Problem requirements:
Using the material below, copy every line where "table" appears.

Provided data:

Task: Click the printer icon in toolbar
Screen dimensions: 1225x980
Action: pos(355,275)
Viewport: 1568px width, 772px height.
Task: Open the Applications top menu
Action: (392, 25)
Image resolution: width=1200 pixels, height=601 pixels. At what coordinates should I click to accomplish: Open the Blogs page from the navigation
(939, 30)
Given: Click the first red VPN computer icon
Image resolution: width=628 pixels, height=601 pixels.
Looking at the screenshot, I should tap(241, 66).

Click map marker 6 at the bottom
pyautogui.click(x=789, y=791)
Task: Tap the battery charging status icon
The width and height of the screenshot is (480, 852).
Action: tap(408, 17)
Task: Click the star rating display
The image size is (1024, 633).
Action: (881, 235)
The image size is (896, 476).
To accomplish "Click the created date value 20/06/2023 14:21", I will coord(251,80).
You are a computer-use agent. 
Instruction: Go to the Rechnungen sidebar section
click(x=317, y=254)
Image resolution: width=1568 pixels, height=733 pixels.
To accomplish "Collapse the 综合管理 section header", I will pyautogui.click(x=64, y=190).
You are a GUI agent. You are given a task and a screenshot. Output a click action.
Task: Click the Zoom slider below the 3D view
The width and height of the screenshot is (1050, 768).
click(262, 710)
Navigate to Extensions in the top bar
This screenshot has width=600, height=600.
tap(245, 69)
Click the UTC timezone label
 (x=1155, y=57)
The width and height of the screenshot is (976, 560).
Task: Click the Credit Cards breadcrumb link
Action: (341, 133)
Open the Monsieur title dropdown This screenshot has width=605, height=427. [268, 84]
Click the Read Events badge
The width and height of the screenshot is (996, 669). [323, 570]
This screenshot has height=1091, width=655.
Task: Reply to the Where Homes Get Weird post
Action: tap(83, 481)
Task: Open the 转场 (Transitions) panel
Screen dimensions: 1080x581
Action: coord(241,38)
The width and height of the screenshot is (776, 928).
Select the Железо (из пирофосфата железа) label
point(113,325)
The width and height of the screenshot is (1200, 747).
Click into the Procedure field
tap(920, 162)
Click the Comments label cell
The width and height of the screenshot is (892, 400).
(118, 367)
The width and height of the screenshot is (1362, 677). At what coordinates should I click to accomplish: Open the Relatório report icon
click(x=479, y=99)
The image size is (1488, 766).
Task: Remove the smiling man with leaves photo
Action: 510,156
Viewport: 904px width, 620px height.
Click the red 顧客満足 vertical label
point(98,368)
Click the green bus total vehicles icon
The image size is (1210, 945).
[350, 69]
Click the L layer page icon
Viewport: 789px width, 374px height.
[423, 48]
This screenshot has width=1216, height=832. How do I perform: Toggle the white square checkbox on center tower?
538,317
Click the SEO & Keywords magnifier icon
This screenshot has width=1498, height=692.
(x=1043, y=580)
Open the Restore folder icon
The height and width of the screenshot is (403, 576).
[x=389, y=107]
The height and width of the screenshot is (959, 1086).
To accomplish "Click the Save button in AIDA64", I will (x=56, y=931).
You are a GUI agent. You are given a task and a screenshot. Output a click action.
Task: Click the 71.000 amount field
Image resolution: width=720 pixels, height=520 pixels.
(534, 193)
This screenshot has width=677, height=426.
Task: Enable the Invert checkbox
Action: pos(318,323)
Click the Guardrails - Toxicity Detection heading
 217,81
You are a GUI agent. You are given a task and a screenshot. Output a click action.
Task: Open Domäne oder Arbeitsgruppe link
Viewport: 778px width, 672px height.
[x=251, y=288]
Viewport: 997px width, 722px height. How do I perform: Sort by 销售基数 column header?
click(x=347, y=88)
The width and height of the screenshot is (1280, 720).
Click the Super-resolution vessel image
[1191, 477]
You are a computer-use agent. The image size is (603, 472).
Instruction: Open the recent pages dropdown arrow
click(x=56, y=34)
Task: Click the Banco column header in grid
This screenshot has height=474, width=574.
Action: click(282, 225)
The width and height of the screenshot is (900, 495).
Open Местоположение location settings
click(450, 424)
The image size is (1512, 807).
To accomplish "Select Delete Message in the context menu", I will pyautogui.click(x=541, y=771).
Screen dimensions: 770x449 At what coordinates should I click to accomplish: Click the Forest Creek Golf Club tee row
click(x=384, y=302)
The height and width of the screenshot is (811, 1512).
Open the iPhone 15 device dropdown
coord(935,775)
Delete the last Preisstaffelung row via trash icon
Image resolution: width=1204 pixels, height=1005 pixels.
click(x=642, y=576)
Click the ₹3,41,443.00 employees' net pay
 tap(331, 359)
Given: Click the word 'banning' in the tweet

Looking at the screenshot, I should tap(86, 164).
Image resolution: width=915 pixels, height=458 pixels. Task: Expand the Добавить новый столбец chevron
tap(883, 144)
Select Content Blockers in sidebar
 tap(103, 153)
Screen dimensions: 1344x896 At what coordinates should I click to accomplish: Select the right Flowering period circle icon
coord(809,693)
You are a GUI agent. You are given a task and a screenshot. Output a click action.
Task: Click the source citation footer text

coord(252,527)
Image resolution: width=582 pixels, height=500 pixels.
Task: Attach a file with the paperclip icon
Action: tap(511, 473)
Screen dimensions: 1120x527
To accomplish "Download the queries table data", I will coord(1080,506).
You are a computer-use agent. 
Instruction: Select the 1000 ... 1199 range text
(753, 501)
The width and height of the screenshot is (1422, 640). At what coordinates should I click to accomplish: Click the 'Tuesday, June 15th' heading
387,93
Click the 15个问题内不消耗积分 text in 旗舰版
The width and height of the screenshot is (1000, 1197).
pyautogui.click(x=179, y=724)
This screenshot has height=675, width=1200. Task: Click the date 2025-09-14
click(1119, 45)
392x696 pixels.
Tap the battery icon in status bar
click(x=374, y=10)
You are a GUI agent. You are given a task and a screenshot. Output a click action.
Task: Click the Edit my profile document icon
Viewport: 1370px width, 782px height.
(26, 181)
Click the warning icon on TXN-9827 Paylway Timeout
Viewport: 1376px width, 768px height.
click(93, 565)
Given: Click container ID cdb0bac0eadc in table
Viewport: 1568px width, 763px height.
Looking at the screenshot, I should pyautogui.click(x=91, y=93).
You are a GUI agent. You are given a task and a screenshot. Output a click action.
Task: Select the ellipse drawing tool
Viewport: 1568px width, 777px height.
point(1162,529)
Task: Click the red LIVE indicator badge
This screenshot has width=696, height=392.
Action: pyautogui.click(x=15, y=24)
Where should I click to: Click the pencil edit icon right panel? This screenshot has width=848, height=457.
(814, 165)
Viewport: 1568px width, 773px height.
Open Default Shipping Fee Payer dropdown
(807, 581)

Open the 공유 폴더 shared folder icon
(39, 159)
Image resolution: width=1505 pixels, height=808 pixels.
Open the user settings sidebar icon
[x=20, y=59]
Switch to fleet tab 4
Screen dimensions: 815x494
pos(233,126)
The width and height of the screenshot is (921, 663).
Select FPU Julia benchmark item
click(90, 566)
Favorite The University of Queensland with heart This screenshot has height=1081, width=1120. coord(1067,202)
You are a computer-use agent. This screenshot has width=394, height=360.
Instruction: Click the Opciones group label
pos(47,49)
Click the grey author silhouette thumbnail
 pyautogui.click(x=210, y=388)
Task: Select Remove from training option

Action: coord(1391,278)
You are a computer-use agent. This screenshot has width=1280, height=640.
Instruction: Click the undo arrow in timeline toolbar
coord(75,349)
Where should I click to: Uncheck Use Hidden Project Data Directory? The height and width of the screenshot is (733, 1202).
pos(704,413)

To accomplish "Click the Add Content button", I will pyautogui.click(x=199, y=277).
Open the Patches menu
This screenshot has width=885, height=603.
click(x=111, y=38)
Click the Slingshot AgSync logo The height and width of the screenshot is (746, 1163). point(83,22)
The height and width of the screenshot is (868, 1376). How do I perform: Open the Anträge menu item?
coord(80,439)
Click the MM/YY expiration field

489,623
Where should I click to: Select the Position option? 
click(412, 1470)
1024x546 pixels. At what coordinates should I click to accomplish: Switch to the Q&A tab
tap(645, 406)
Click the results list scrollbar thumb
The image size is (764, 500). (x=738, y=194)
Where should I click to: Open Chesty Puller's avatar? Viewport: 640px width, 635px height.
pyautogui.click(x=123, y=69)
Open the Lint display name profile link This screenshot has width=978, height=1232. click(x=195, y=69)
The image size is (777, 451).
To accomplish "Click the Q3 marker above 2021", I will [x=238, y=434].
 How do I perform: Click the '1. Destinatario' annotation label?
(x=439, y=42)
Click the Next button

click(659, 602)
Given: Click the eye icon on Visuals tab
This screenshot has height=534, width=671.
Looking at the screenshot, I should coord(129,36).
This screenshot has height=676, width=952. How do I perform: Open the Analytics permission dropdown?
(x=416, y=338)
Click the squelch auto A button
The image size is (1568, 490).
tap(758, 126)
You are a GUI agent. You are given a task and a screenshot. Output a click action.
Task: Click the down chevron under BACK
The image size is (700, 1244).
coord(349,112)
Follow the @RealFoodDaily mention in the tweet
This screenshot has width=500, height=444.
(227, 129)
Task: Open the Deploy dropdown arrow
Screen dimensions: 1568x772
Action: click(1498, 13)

Output of the exercise:
To accomplish "Download the queries table data", I will coord(1080,506).
Given: Click container ID cdb0bac0eadc in table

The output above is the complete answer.